Twenty years old and having just given birth to her third child in urban Chicago, Angelica Heaney’s biological mother asked God and her baby girl’s soon to be adoptive parents to make sure of one thing: that Angelica would learn to read and write.
Sixteen years later, the performance of “A Letter to my Birth Mother” became a defining moment in Angelica’s adolescence where she realized her true destiny. Angelica had a voice of power, one that could move not only her, but those who came to hear her perform.
Angelica reflects back on this performance like it was yesterday, as “one of my most life-changing moments," laughing nostalgically about how she shook with nerves and sweat the entire time.
The touching words a white male classmate expressed to Angelica after her first performance were like a poem in itself and showed Angelica that she truly held power as an artist…
“I realized then that I am powerful...I can tell my story and move individuals who have no relation to me or what I’ve been through.”

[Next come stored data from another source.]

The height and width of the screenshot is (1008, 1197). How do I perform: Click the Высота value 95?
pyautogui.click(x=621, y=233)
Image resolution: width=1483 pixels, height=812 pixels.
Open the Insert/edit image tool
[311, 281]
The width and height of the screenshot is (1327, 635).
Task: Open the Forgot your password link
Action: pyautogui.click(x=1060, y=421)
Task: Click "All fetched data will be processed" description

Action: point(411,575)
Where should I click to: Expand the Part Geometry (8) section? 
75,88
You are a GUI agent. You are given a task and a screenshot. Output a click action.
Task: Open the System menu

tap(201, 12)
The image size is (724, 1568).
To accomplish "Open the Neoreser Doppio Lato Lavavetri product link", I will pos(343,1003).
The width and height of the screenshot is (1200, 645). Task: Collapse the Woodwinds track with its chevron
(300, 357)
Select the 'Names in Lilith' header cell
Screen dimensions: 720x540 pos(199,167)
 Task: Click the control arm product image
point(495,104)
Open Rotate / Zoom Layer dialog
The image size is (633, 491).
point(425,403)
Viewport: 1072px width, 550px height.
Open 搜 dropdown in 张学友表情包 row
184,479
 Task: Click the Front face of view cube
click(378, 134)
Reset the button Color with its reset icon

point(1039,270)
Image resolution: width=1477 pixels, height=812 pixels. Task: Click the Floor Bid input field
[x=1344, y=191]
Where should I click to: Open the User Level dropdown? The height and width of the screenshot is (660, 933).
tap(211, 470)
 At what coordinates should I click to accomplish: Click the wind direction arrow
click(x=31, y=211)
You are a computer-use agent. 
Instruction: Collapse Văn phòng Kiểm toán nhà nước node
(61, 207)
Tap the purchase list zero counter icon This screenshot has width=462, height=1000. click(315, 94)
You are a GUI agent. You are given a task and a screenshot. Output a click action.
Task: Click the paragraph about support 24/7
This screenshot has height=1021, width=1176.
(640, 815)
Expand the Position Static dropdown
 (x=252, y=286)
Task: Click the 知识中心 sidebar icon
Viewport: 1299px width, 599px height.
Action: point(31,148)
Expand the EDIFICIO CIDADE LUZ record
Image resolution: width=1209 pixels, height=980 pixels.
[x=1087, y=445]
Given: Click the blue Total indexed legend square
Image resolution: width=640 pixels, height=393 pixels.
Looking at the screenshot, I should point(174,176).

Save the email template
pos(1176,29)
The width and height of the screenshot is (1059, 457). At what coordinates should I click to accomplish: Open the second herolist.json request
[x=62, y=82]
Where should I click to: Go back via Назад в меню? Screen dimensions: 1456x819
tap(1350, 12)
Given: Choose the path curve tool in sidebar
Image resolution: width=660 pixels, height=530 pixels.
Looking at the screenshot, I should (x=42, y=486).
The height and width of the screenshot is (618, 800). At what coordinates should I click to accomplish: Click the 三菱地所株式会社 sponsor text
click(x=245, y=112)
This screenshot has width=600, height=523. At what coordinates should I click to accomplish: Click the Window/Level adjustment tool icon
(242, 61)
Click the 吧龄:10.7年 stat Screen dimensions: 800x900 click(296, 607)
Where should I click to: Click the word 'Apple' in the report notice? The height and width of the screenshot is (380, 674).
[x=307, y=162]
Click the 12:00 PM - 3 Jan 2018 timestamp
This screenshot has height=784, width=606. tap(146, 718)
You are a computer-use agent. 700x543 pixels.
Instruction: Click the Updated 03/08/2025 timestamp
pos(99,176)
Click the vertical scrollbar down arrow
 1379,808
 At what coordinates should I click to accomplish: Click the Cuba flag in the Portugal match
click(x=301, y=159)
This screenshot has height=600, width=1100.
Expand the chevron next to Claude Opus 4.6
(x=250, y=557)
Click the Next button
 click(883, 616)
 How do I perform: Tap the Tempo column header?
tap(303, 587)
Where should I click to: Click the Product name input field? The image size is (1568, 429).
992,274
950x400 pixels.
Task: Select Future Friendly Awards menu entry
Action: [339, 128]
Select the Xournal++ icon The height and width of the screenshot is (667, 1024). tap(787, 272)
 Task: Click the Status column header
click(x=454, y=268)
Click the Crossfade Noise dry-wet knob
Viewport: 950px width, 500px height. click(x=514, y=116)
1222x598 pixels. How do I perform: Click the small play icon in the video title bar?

Like many preceding creative geniuses, the fine line between pain and power serves as the driving force behind artistic breakthrough. Angelica recounts her introduction to poetry as being the corny scribbled love poems that helped her through a most painful time in her adolescence. She transferred schools while simultaneously trying to figure out who she was meant to be in this world and "writing was the only way I could communicate in the most confident way…”
Angelica has been creating unapologetically ever since with no intention to please or appeal to a specific audience -- every artist’s dream -- "I am authentically Angelica, with no boundaries and absolutely no filter.” This is the essence of the power Angelica draws from her art, coupled with the poignant perspective of kinship being rooted in humanity.
"We often don’t understand how interconnected we all are. Even though 99.9% of the time I am speaking about my experience as a black woman, others can feel where I am coming from...We are all human at the end of the day.”
Angelica emphasizes the importance of surrounding herself with other artists to inspire creativity, which she is able to do through her University Club, "Words", made up of black poets and rappers.
“It is truly stimulating to be around individuals who can relate to me but who also bring their own perspective and energy to the table. Inspiration is about finding the beauty in worlds beyond my own.”
Angelica’s pursuit of her art dates back to the nurturing environment her white parents have built from the ground up, and not just for their own children. Angelica’s father grew up in the 1950’s Southside Chicago, a time when the city’s ‘white flight’ phenomenon fueled communities of ignorance, hate, and racism. Angelica's father garnered true purpose as he instinctively protected and stood up for the black neighborhood children. He set out to one day adopt and raise a child from his own community with a focus on education, creativity, and true celebration of their black identity. “My father always says ‘Love and education is the key...there are no bad children, only bad parents’.”
Exuding Femininity and Blackness will always remain the goal of Angelica’s work in her pursuit of vulnerable storytelling, much like her literary inspiration, Toni Morrison. To Heaney, Morrison has a unique eloquence in dialect that helps the reader visualize the ‘black experience’ of women and girls, specifically as they transition from girlhood to womanhood
“I just hope to be as well versed in my own personal blackness as Toni Morrison is in hers...to be able to create the pieces that Toni Morrison has created....you really have to be in tune to who you are...”
Angelica truly honors her heritage by broadening the understanding of what it means to be a black woman through her performance art.
“I think that because we are ‘black’ as a collective, we are put into a box of ‘who we are supposed to be’, ‘what we are supposed to excel at’. I hope to break that box completely through my art….to show others that you can build your own world; you can be anything you want to be in this life. It’s not just about being black, but being a person with a unique story.”
It is clear that the love and passion Angelica exudes truly creates a safe space for her peers and fellow artists to connect, share, and inspire. This remains a sweet, full circle homage to her family, who continues to be living proof in Angelica’s life that you can create a place for others to feel safe and to be seen, even if you haven’t walked a mile in their shoes.
“I hope others can find the same purpose that I have found in my life. It is in the most profound moments of our lives, where true inspiration comes.”